— STUDY MATERIAL —
######
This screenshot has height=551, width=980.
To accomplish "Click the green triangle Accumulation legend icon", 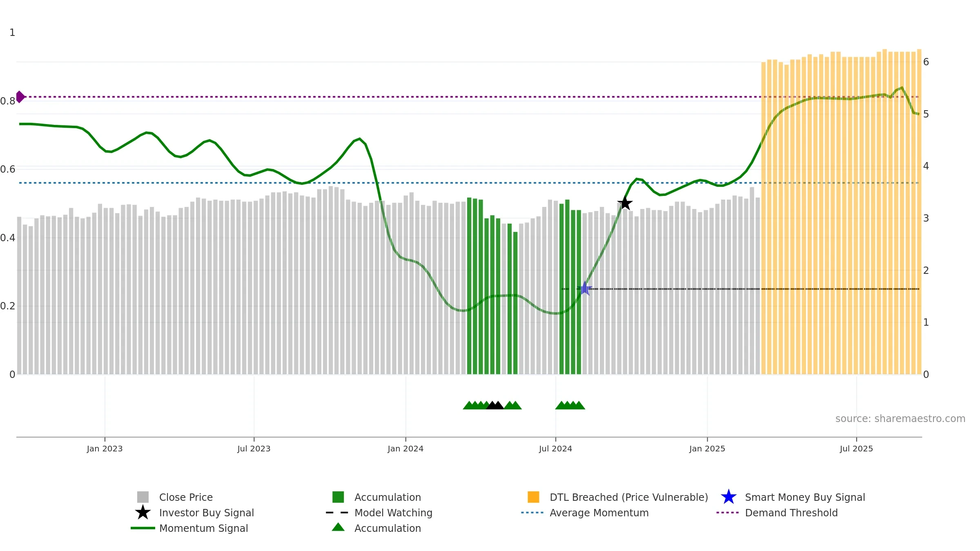I will [x=338, y=527].
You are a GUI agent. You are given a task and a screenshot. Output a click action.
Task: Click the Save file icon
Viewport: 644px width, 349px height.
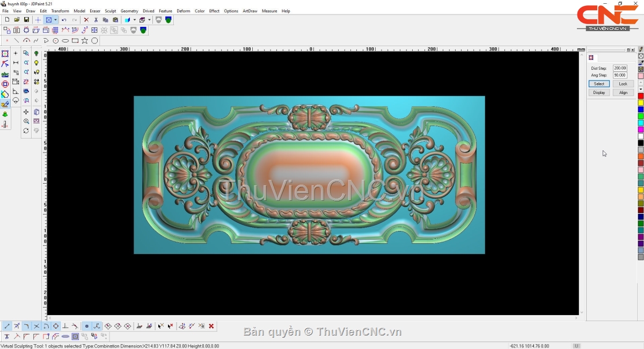[26, 20]
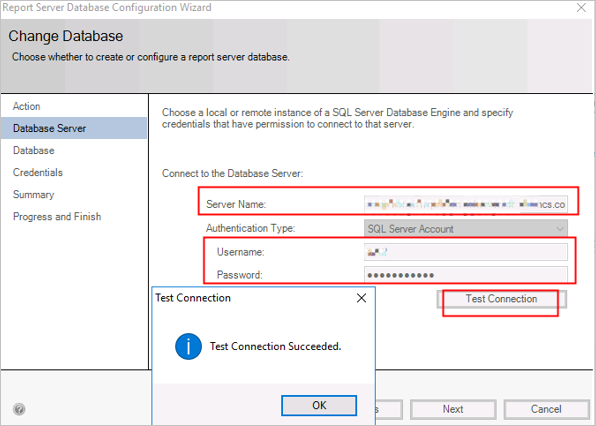Screen dimensions: 596x426
Task: Click the Test Connection button
Action: pyautogui.click(x=501, y=299)
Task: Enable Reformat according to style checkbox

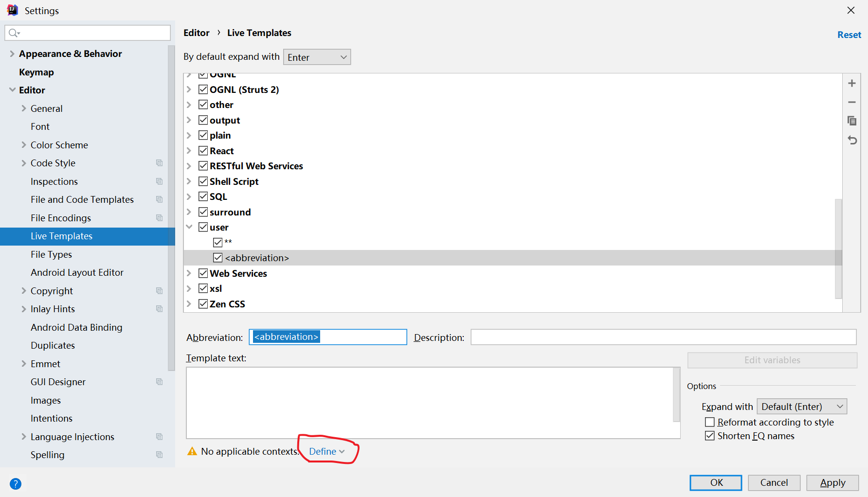Action: click(x=710, y=422)
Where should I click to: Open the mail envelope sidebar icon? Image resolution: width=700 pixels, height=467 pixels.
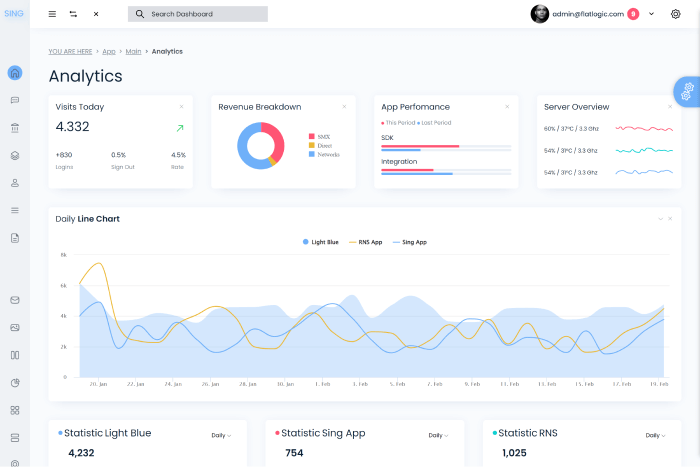(x=15, y=300)
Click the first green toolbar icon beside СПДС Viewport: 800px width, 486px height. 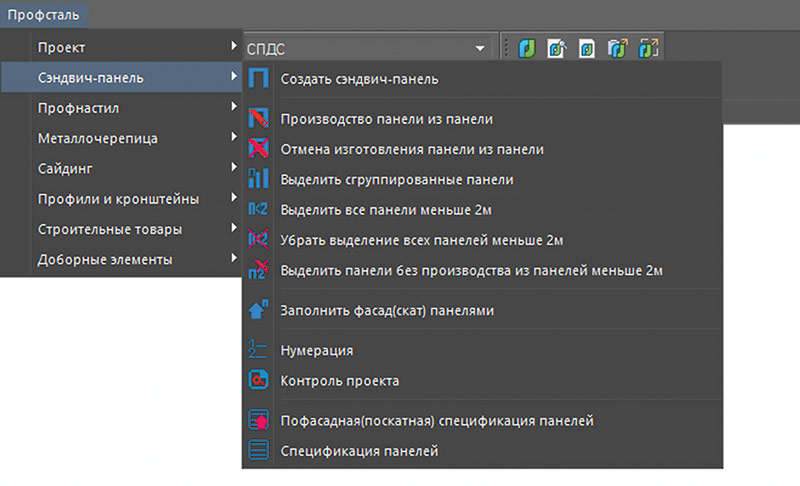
######
— WHAT YOU NEED TO DO —
Return exactly the lines starting at the line with "You are a GUI" and ending at the last line of the listing, both ends included; pictures are to be left out.

— RESULT OF THE TASK —
You are a GUI agent. You are given a task and a screenshot. Output a click action.
Task: Click the Save file icon
Viewport: 644px width, 349px height.
[26, 20]
Screen dimensions: 596x426
Task: Click the Test Connection button
Action: pyautogui.click(x=501, y=299)
Task: Enable Reformat according to style checkbox

Action: click(x=710, y=422)
Where should I click to: Open the mail envelope sidebar icon? Image resolution: width=700 pixels, height=467 pixels.
(x=15, y=300)
Click the first green toolbar icon beside СПДС Viewport: 800px width, 486px height. 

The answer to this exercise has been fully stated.